Los párpados caídos, las conjuntivas inyectadas en sangre y la pupila cansada de acomodarse.
La mirada grita en silencio. Gritos de soledad, de incomprensión, de dolor y de nostalgia. Y yo en la consulta, los oigo con mis ojos fijos en ella, en esa mirada. Como los oigo aunque sus iris cambien de color.
Siendo yo una niña de 13 años, me fui unos días a un pueblo de Francia de intercambio. Todo me parecía irreal; la gente no hablaba como en clase de francés y no lograba entender a nadie. Además, sus horarios, sus comidas, su estilo de vida... ¡me parecía tan distinto! Y un día, mientras dábamos un paseo mi compañera y yo, nos encontramos con un grupo de niños amigos suyos. Cuando supieron que yo era española, escupieron con desprecio en el suelo; eso sí lo entendí. Creeréis que es una tontería infantil sin más, pero ese gesto entonces me dolió. No entendía qué había podido hacer yo, una simple niña de 13 años, para caerles mal, si sólo sabían de mí la procedencia. Supongo que aquello les debió parecer suficiente.

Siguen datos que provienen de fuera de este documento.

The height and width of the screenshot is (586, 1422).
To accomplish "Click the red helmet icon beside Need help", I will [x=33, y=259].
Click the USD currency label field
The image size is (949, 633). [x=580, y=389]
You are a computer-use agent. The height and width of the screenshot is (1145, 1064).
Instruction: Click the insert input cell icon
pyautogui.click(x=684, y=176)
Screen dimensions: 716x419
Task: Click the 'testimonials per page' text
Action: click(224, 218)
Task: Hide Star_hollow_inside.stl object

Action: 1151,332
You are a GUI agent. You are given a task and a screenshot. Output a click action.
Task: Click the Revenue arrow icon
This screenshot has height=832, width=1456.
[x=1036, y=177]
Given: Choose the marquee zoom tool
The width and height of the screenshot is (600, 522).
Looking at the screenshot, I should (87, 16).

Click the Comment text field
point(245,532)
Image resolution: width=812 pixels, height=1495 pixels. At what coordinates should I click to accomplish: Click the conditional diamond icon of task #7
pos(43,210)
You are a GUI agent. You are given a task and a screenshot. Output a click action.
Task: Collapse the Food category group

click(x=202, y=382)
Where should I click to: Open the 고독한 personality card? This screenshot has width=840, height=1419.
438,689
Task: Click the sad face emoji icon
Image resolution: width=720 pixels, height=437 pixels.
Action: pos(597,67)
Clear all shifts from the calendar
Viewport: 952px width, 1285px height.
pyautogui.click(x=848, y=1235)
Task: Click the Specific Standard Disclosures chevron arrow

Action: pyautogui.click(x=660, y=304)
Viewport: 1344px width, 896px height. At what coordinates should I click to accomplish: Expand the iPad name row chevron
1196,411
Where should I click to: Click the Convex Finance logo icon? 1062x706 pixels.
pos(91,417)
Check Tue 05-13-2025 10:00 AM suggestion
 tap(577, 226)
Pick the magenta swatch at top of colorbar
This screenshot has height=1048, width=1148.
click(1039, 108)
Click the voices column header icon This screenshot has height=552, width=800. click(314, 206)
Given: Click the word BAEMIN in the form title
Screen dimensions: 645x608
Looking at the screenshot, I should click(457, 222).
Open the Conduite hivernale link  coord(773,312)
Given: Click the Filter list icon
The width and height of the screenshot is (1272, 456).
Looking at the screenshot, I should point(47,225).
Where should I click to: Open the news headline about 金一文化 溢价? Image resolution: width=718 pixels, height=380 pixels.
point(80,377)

Sentir la discriminación duele, aunque sea un momento puntual. Comprenderéis que se me encoge el corazón cuando veo reflejado en algunos ojos el dolor de sufrirla a diario.
Esas miradas que gritan ahogadamente pertenecen a personas que dejan su país, sus costumbres, su familia... por tiempo muchas veces indefinido, buscando una vida "mejor"(digamos mejor entre comillas porque seguramente la mejor vida sería donde tienen sus raíces), y a veces se encuentran con terribles barreras sólo por su origen de procedencia.
Nadie tiene el poder de decidir dónde nace, por tanto nadie debería ser juzgado por ello.
Como dice una canción de Celtas Cortos: "SOMOS DISTINTOS, SOMOS IGUALES".